2015 Big East Conference softball tournament
- Teams: 4
- Format: Single-elimination tournament
- Finals site: The Ballpark at Rosemont; Rosemont, Illinois;
- Champions: St. John's (1st title)
- Winning coach: Amy Kvilhaug (1st title)
- MVP: Krista Puga (St. John's)
- Television: FS2

= 2015 Big East Conference softball tournament =

The 2015 Big East Conference softball tournament was held at The Ballpark at Rosemont in Rosemont, Illinois. The tournament, hosted by DePaul University, ran May 8 through May 9, 2015 and determined the champion for the Big East Conference for the 2015 NCAA Division I softball season. Top-seeded won the tournament for the first time and earned the Big East Conference's automatic bid to the 2015 NCAA Division I softball tournament. The entire tournament was broadcast on Fox Sports 2. Eric Collins and Brooke Weisbrod served as the broadcasters for Fox.

==Format and seeding==
The top four teams from the conference's round-robin regular season qualified for the tournament, and were seeded one through four. They played a single-elimination tournament. Villanova claimed the fourth seed by tiebreaker over Butler.

| Team | W | L | Pct. | GB | Seed |
|---|---|---|---|---|---|
| St.
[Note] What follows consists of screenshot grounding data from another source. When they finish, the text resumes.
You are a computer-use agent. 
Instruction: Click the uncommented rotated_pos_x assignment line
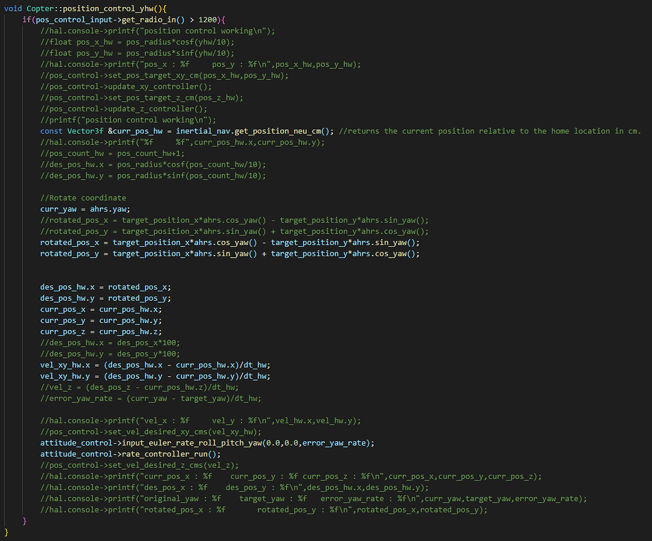[x=229, y=242]
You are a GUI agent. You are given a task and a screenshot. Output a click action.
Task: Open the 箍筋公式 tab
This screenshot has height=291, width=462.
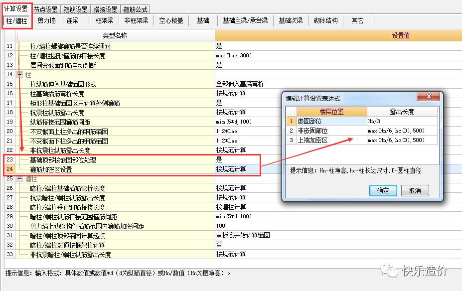coord(135,9)
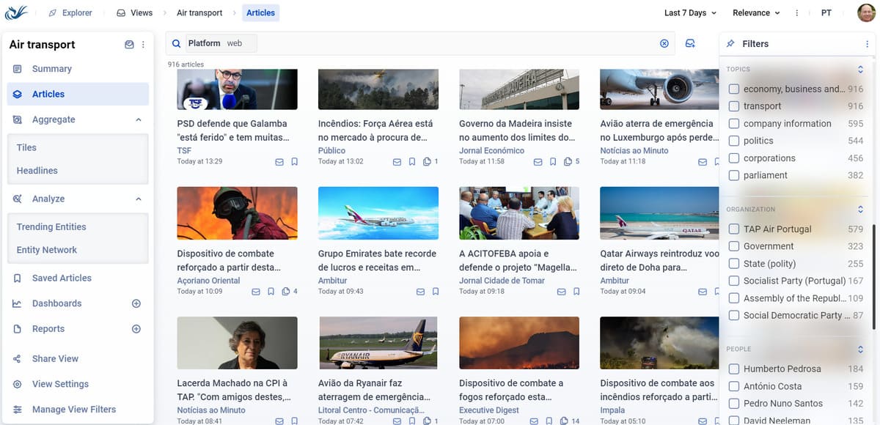Select Trending Entities under Analyze
This screenshot has height=425, width=880.
coord(51,227)
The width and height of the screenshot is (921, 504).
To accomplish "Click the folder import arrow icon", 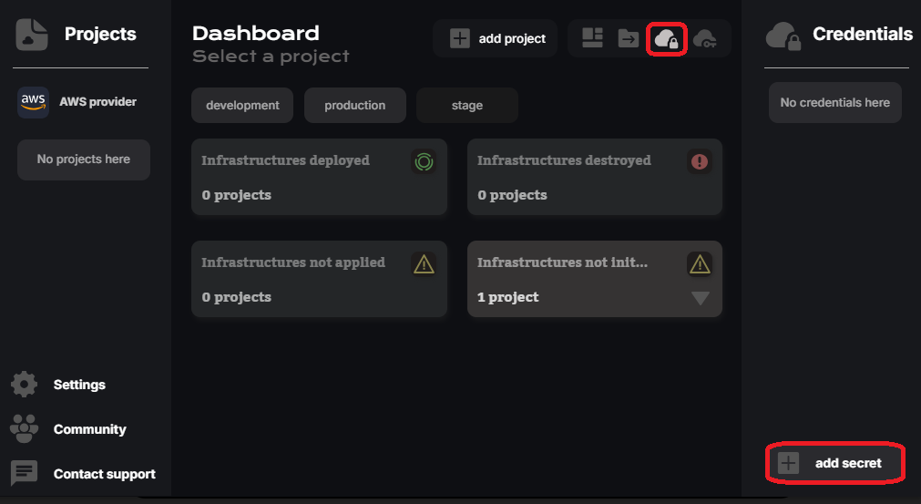I will [629, 38].
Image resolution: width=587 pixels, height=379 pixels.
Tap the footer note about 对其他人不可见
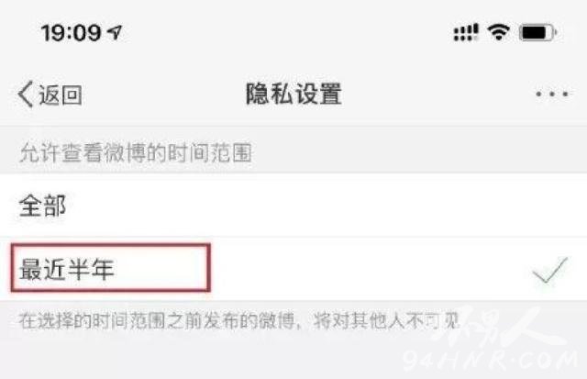(239, 320)
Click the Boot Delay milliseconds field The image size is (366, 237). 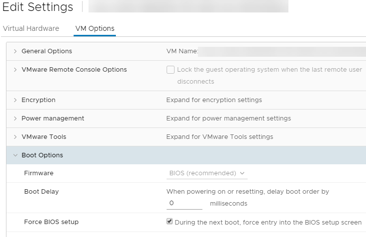(x=184, y=203)
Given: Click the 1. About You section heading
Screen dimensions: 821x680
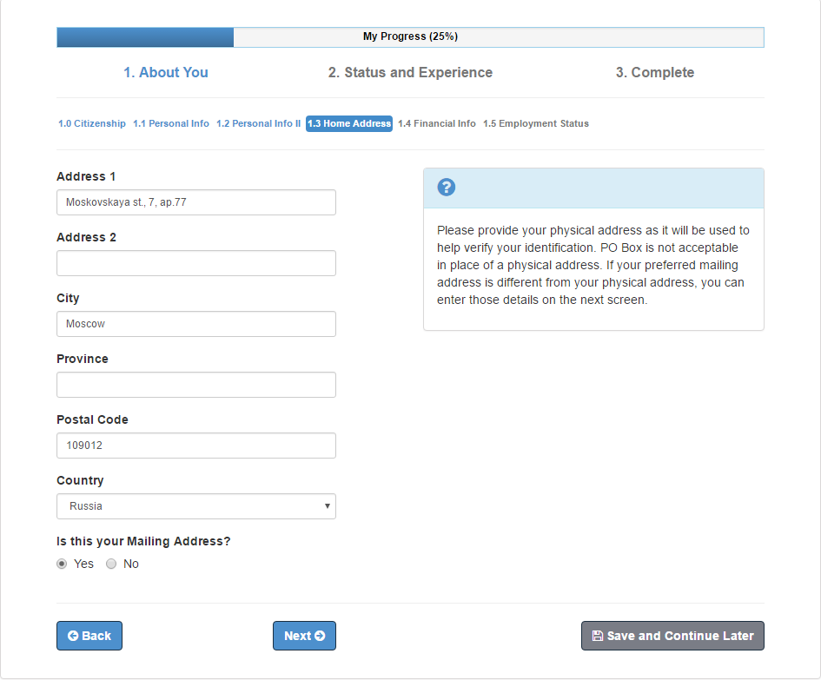Looking at the screenshot, I should [x=166, y=73].
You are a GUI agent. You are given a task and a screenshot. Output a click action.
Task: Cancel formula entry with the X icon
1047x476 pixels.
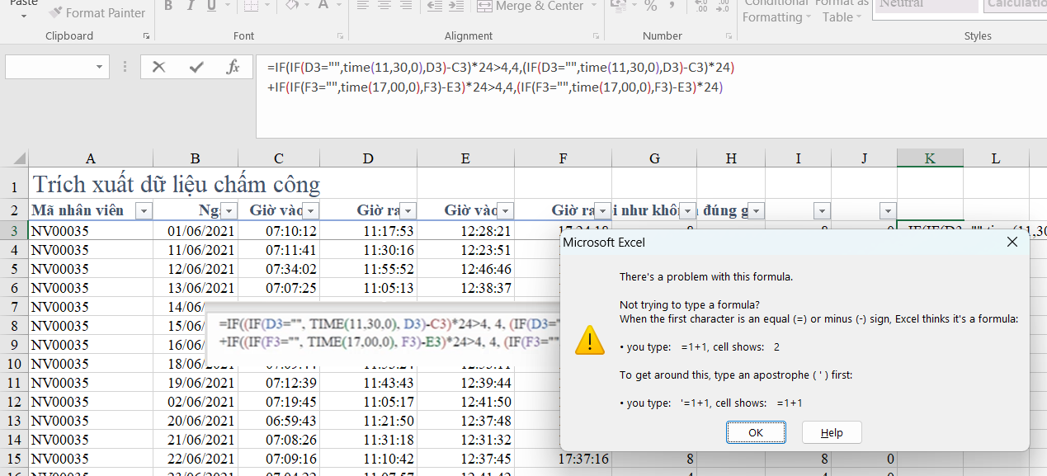click(159, 68)
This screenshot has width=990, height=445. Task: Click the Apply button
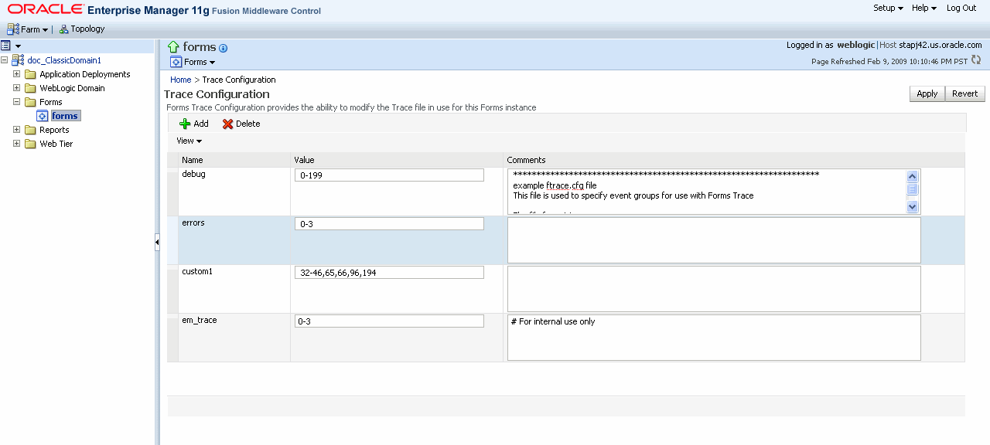[927, 93]
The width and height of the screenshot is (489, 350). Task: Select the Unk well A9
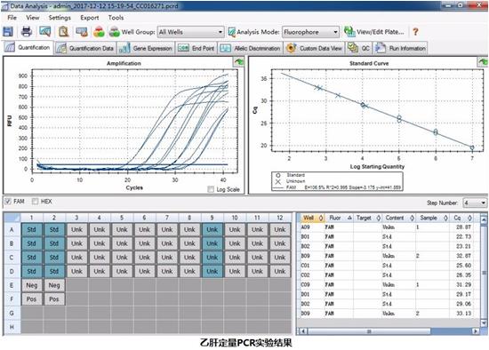coord(212,230)
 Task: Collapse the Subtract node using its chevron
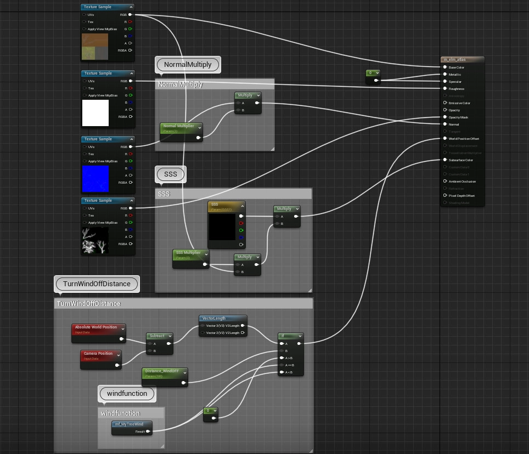[169, 336]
John's | 16 | 2 | .889 | — | 1 |
| DePaul | 13 | 4 | .765 | 2.5 | 2 |
| Seton Hall | 10 | 10 | .500 | 7 | 3 |
| Villanova | 9 | 12 | .429 | 8.5 | 4 |
| Butler | 9 | 12 | .429 | 8.5 | — |
| Providence | 8 | 11 | .421 | 8.5 | — |
| Creighton | 7 | 12 | .368 | 9.5 | — |
| Georgetown | 5 | 14 | .263 | 11.5 | — |

==All-Tournament Team==
The following players were named to the All-Tournament Team.

| Player | School |
|---|---|
| Francesca Carrullo | St. John's |
| Danielle DeStaso | Seton Hall |
| Sara Foster | Seton Hall |
| Tori Free | St. John's |
| Kali Gardner | DePaul |
| Tianah Hathaway | Villanova |
| Morgan Maize | DePaul |
| Dana Morris | Villanova |
| Casey Moses | Seton Hall |
| Krystal Puga | St. John's |
| Yvonne Rericha | St. John's |
| Savannah Warren | St. John's |

===Most Outstanding Player===
Krystal Puga was named Tournament Most Outstanding Player. Puga was an infielder for St. John's.